The program would benefit many small and mid-sized companies that have problems gaining access to cash. Larger contractors would receive financing based on their track records, having already raked in between one-third and one-half of $14 trillion in Pentagon spending since 2001. But with this financial power, larger contractors also have financial stability. According to the Institute for Defense Analyses, these companies were financially healthy enough to remain in the industry and sustain policy changes to drive contractor performance even in 2006. Military contractors are therefore more than capable of accommodating policies that strengthen the relationship between contract outcomes and profits.

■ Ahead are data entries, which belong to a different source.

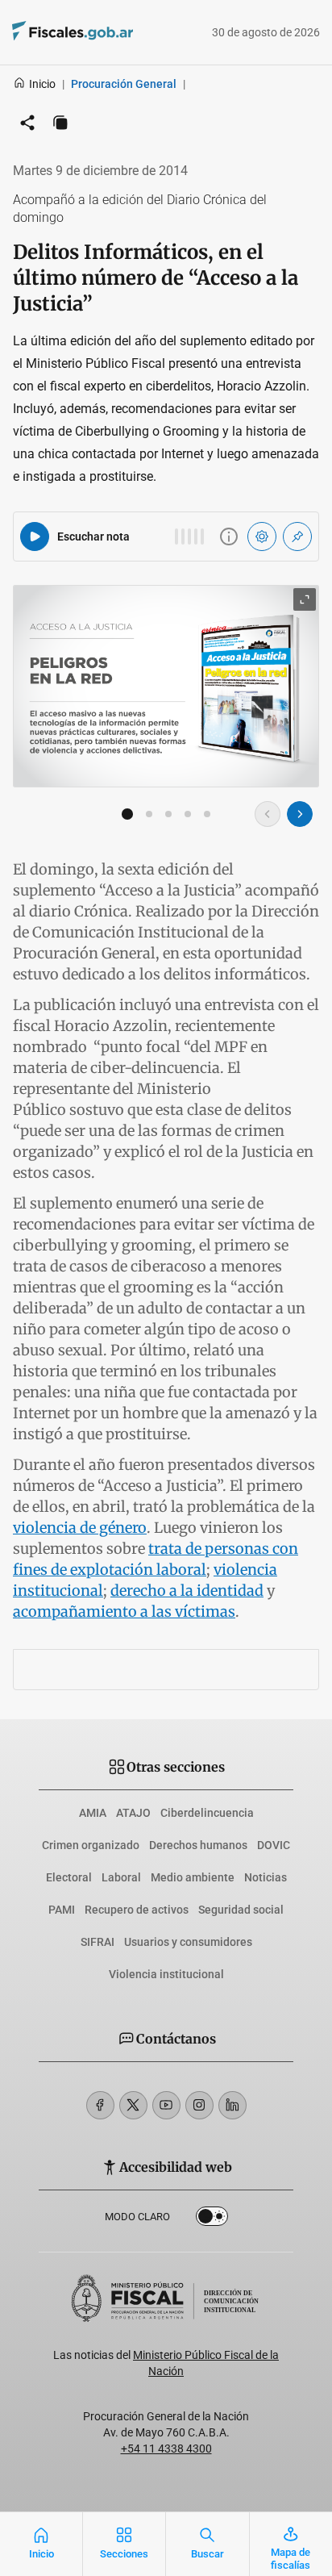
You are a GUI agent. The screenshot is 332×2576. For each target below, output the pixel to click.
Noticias (265, 1877)
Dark (212, 2219)
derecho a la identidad (187, 1590)
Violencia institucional (166, 1974)
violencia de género (80, 1527)
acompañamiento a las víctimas (124, 1611)
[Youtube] (166, 2105)
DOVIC (273, 1845)
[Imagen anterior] (267, 814)
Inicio (42, 83)
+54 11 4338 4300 (166, 2448)
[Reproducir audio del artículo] (34, 536)
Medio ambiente (192, 1877)
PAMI (61, 1909)
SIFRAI (97, 1941)
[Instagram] (199, 2105)
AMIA (92, 1812)
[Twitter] (133, 2105)
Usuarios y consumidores (188, 1941)
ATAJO (133, 1812)
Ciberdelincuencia (207, 1812)
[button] (127, 814)
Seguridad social (241, 1909)
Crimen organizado (90, 1845)
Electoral (69, 1877)
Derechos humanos (198, 1845)
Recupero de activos (137, 1909)
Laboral (121, 1877)
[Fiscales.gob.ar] (117, 32)
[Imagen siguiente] (300, 814)
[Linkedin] (232, 2105)
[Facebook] (100, 2105)
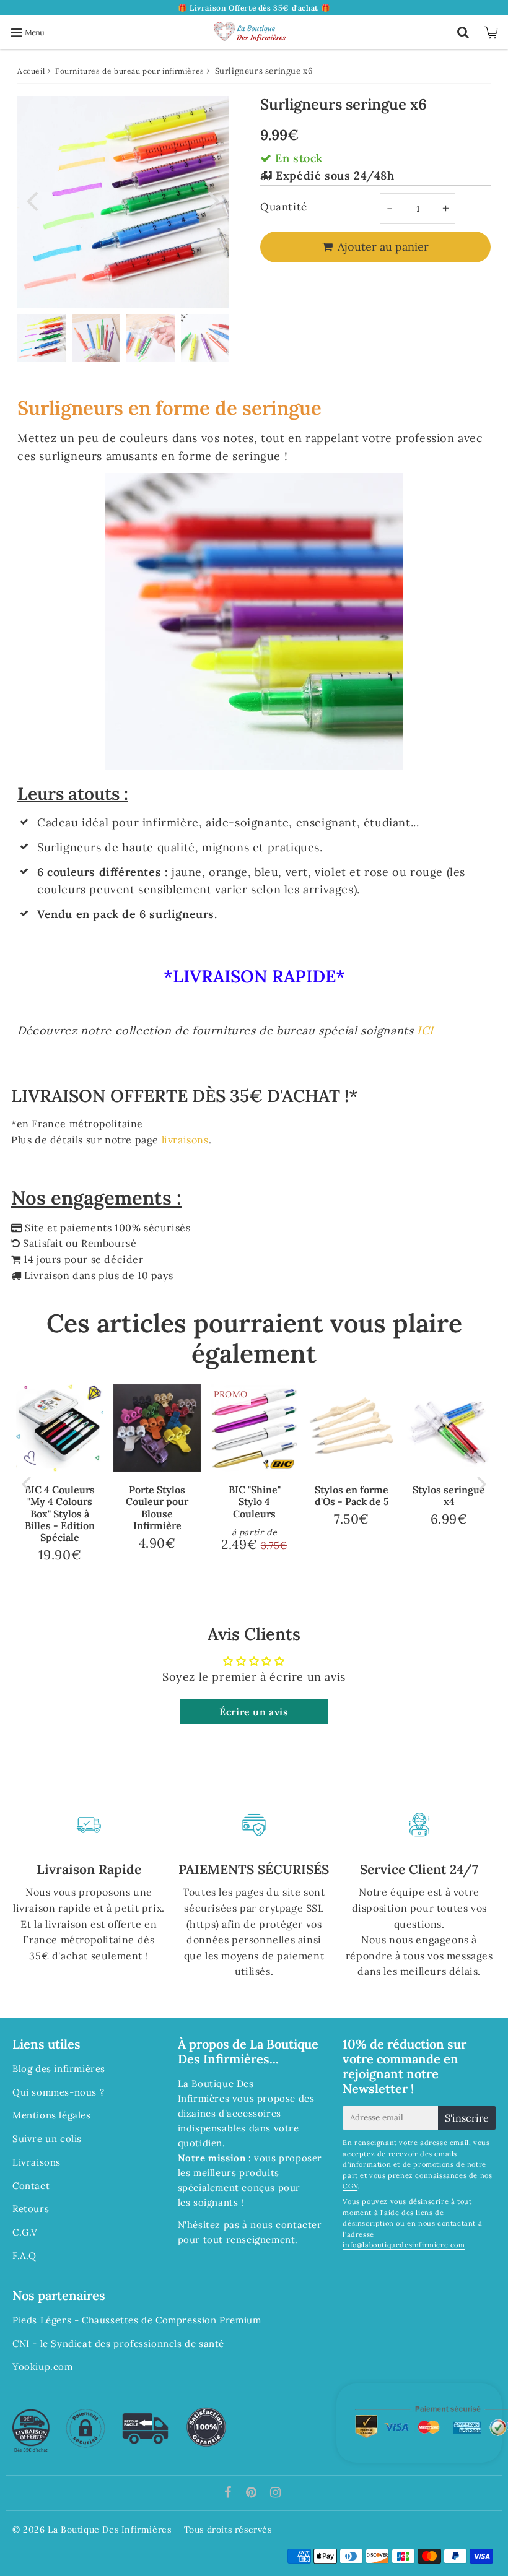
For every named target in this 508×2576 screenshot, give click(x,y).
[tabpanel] (41, 338)
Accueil (31, 71)
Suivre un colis (47, 2138)
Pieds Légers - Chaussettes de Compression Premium (136, 2320)
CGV (350, 2186)
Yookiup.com (42, 2366)
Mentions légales (51, 2115)
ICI (425, 1030)
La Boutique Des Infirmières (109, 2529)
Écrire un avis (253, 1712)
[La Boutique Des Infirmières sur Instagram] (275, 2493)
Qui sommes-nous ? (58, 2092)
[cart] (492, 32)
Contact (31, 2186)
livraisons (185, 1140)
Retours (30, 2208)
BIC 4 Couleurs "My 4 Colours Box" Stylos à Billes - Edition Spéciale (60, 1513)
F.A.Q (24, 2256)
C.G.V (25, 2232)
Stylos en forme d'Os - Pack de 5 (352, 1495)
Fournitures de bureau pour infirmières (129, 71)
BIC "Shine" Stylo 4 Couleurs (255, 1501)
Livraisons (36, 2162)
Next (214, 199)
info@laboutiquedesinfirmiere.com (404, 2244)
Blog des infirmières (58, 2069)
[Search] (463, 32)
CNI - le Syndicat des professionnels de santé (118, 2343)
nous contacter (286, 2225)
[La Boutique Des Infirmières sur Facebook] (229, 2493)
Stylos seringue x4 (449, 1495)
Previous (32, 199)
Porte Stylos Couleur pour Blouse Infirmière (157, 1507)
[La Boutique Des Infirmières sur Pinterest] (253, 2493)
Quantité (283, 207)
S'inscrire (467, 2118)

The stakes are high when it comes to military contracting. Companies receive multiple, multi-billion-dollar Pentagon contracts to deliver goods and services on the taxpayer’s dime. Still, it’s taken decades for Congress to take meaningful legislative action to stop companies from price gouging the Pentagon.

The Progress Payment Incentive Pilot Program is a no-brainer in the NDAA this year. Congress should retain in the final bill the Senate provision to establish the program, and it should get the ball rolling on making the Pentagon a smarter buyer to prevent further waste of taxpayer dollars.